__WHAT IS NEEDED__
Reproduce the text about the new Medicare bill from "Even worse, the" to "by beneficiary premiums.", replacing every instance of "payroll tax" with "wage tax".

__EXCERPT__
###
The new medicare bill

This is one debate I simply have not had time to follow. Brad DeLong, however, offers two posts, the first notes that the prescription drug benefit has no funding source. The second, drawing on Henry Aaron, notes that the insurance component of the bill is far from ideal, here is one excerpt, Brad quoting Henry Aaron:

The design of the bill’s drug insurance makes little sense. Any plan that covers the three-hundredth dollar a person spends on drugs in a year, but provides no coverage for that person’s three thousandth dollar of spending has to be regarded as a bit wacky. Yet that is what this bill would do. It would end federal support for Medicaid drug benefits if patients are also eligible for Medicare, even where the new Medicare coverage would be narrower than existing Medicaid coverage. At the same time, it does nothing to remedy Medicare’s other major failings. It does not cap out-of-pocket costs, even though almost all policies covering the nonelderly provide this essential “stop-loss” protection. It provides no additional help to pay crippling nursing home costs, which are poorly covered under the current program. And it does nothing to help the half of the poor elderly and disabled who now receive no help with premiums and cost sharing they can ill afford.

Even worse, the conference committee bill could single out Medicare for unfair benefit cuts or payroll tax increases in the future. Currently, Medicare hospital benefits (part A) are covered by a dedicated payroll tax. Revenues from this tax now exceed costs and, together with the excess collections from past years (which are deposited in the Hospital Insurance trust fund), are sufficient to cover benefits through 2026. Under current law, three-fourths of the cost of Medicare’s Supplemental Medical Insurance (SMI or part B), which covers doctors bills, durable medical equipment, and certain other expenses, are paid from general revenues and the balance by beneficiary premiums.

I’m still a bit baffled by the whole issue, but it appears we have to write down yet another case (e.g., profligate domestic spending increases, various protectionist measures, the stalled energy bill, etc.) of bad economic policy from the people downtown.
###
__DATA PROVIDED__
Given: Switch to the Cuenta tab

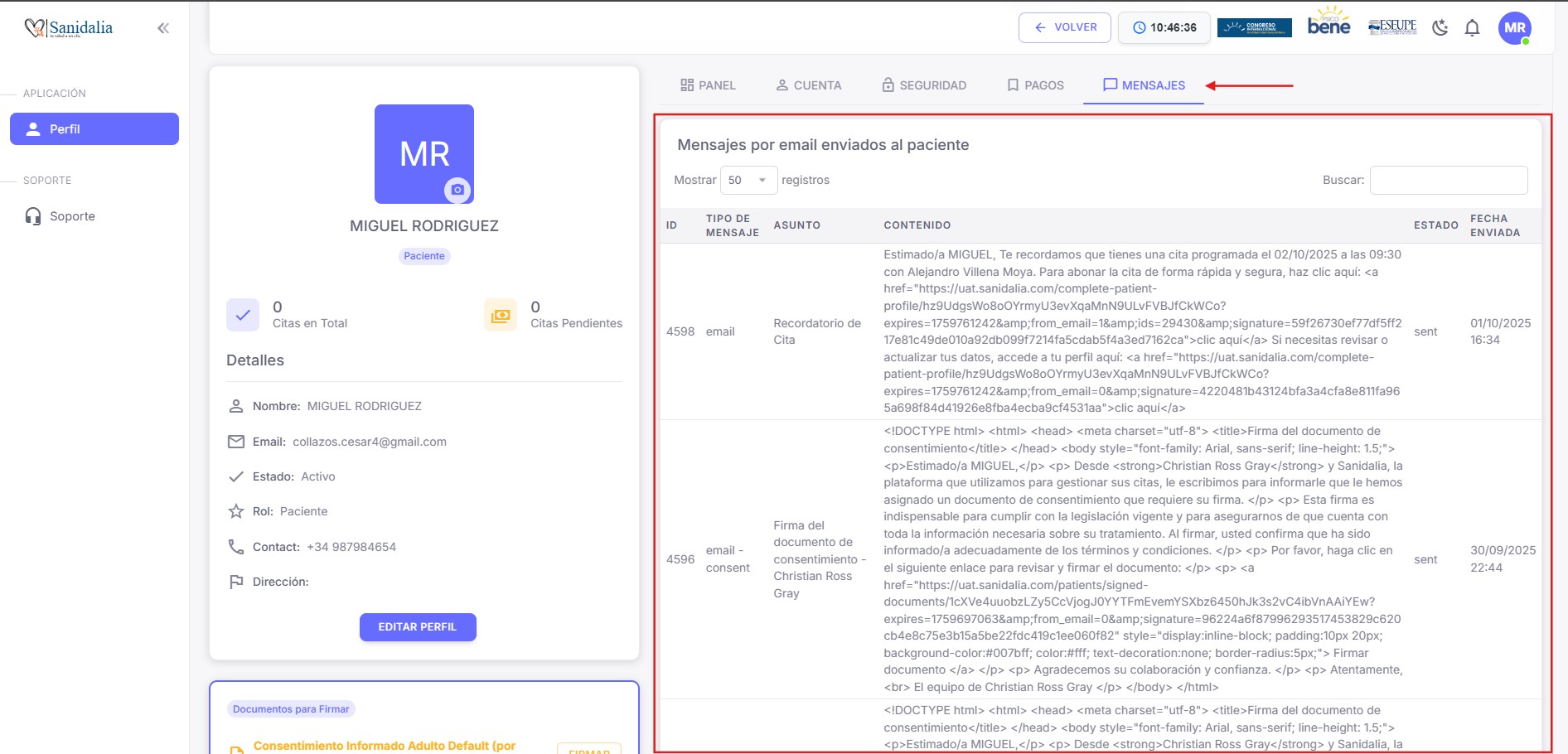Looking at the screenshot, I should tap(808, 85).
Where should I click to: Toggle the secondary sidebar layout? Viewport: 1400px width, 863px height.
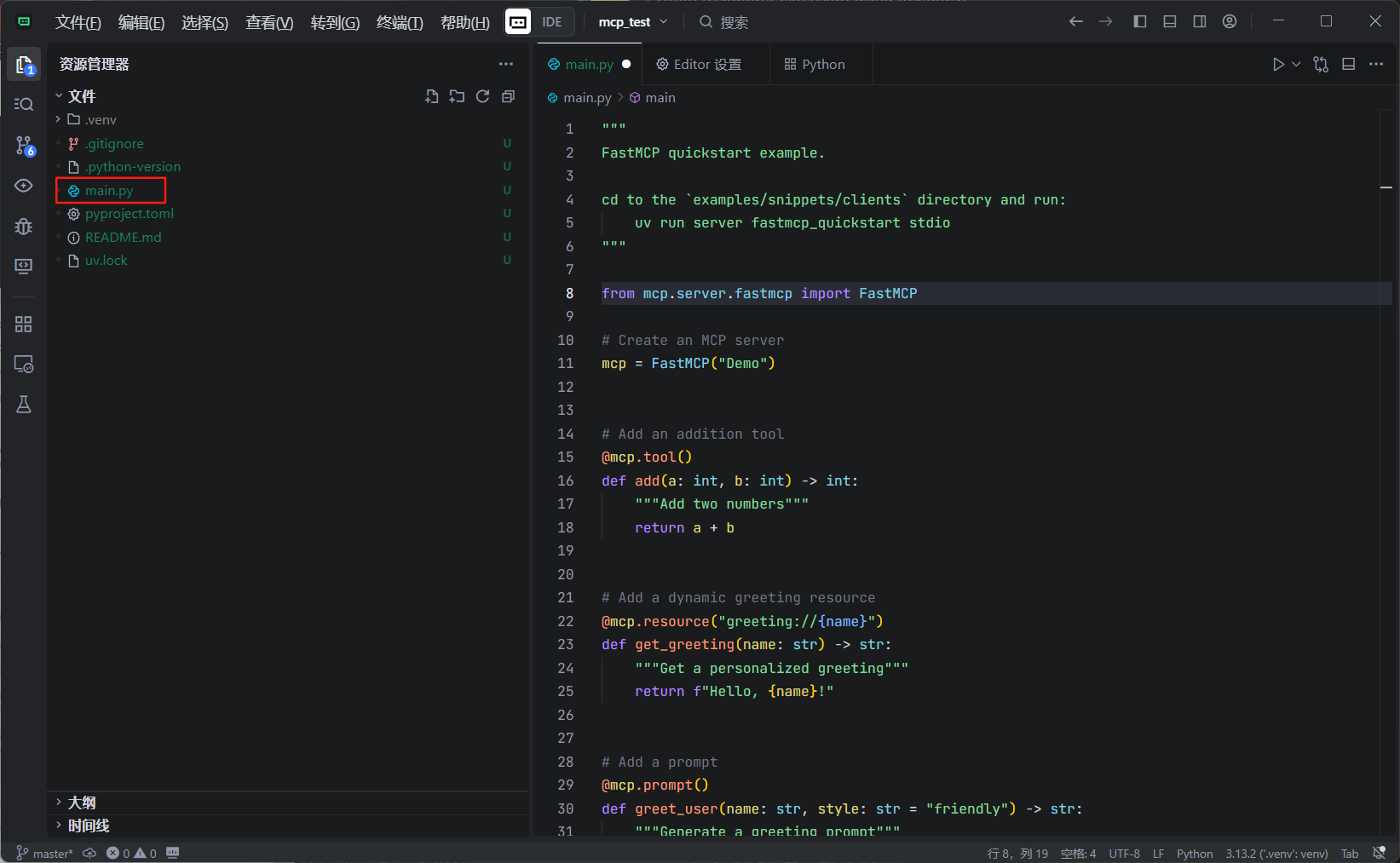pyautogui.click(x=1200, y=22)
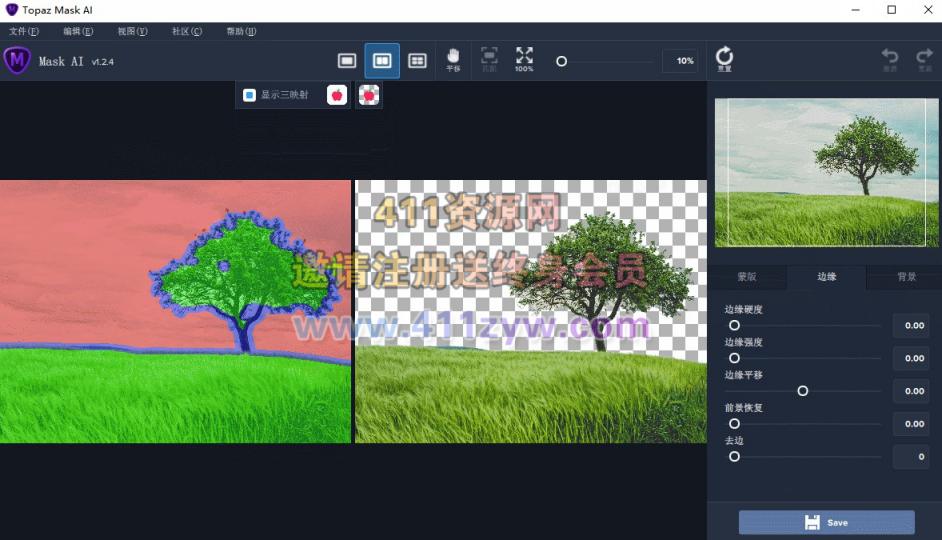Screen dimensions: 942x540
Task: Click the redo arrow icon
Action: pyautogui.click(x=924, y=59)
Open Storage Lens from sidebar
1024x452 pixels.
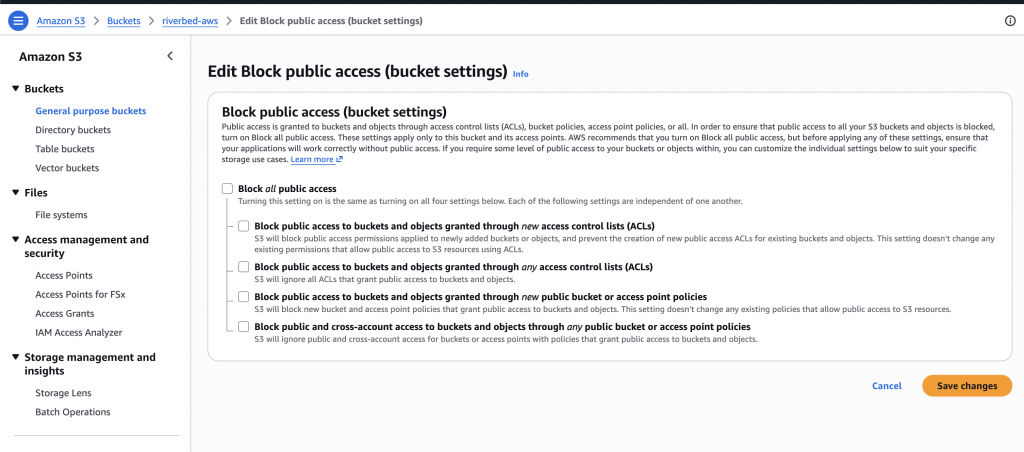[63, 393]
###
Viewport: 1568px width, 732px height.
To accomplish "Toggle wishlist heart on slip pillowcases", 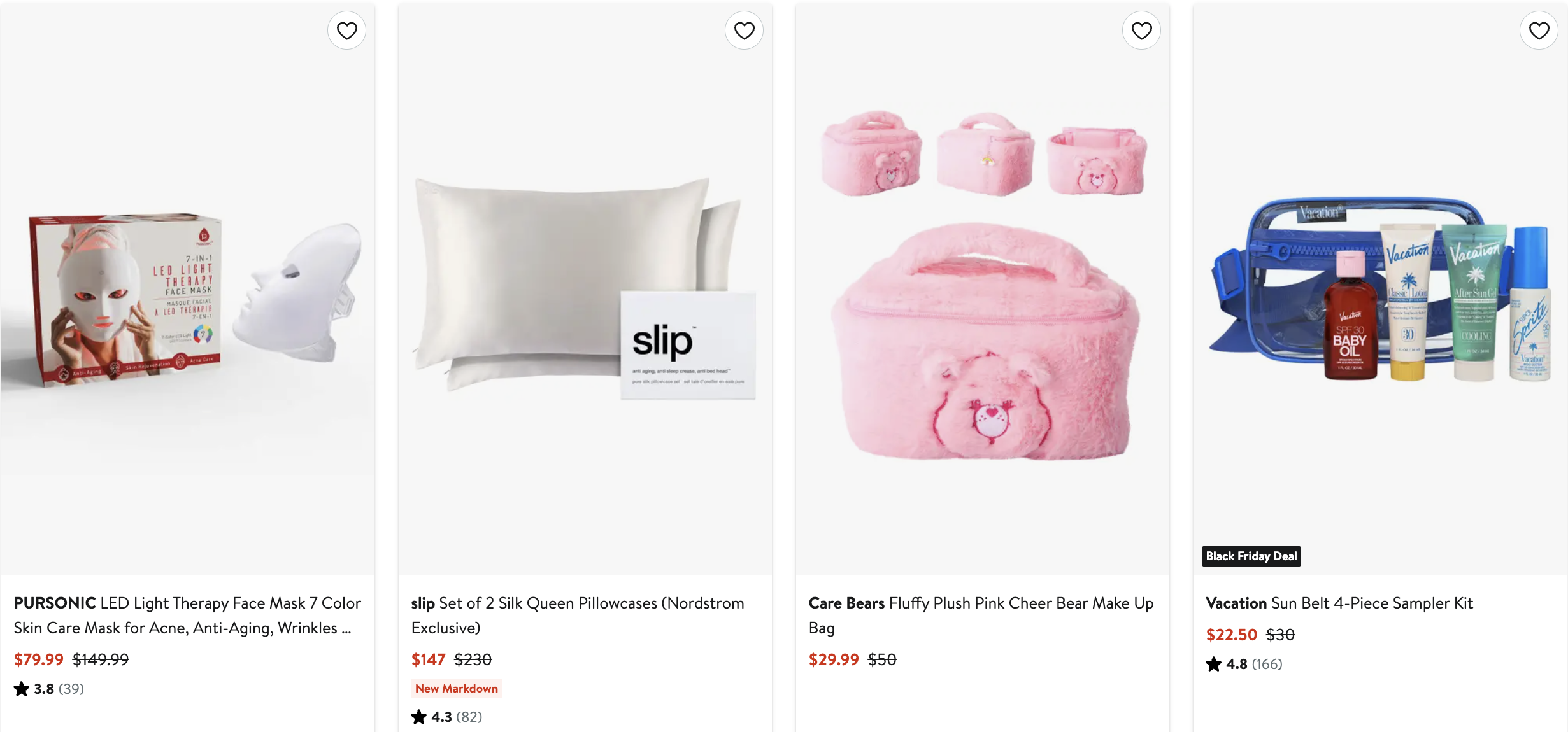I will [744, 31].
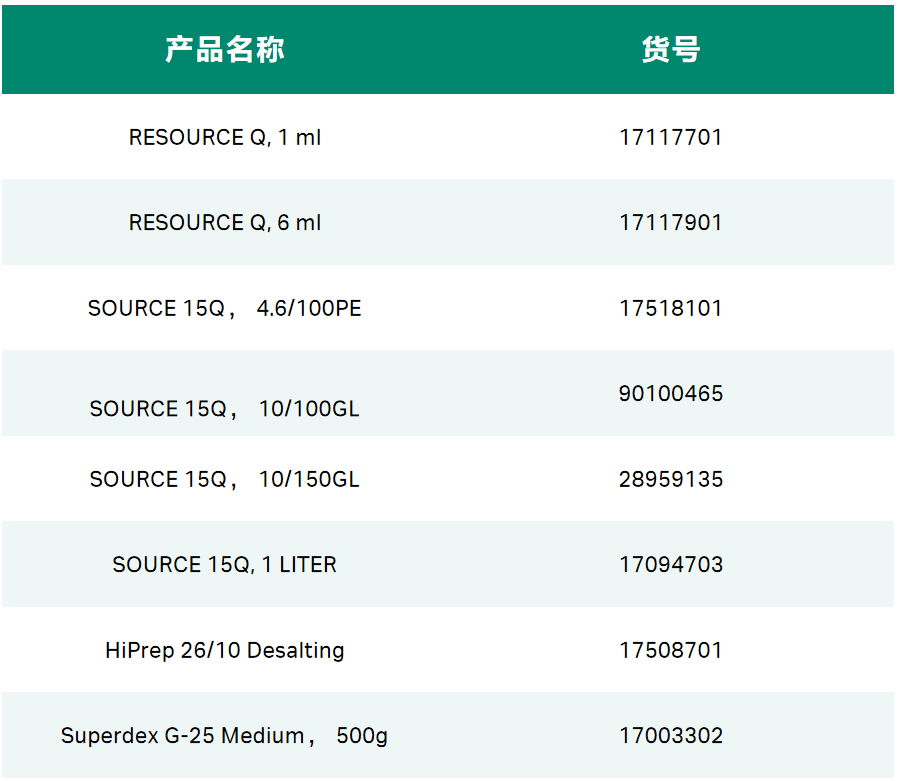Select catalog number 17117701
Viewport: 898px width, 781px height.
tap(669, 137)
###
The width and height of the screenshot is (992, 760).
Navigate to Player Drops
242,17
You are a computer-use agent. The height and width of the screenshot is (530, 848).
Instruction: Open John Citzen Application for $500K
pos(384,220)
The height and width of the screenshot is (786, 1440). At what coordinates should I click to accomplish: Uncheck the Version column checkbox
###
__REPLY__
Even worse, the conference committee bill could single out Medicare for unfair benefit cuts or wage tax increases in the future. Currently, Medicare hospital benefits (part A) are covered by a dedicated wage tax. Revenues from this tax now exceed costs and, together with the excess collections from past years (which are deposited in the Hospital Insurance trust fund), are sufficient to cover benefits through 2026. Under current law, three-fourths of the cost of Medicare’s Supplemental Medical Insurance (SMI or part B), which covers doctors bills, durable medical equipment, and certain other expenses, are paid from general revenues and the balance by beneficiary premiums.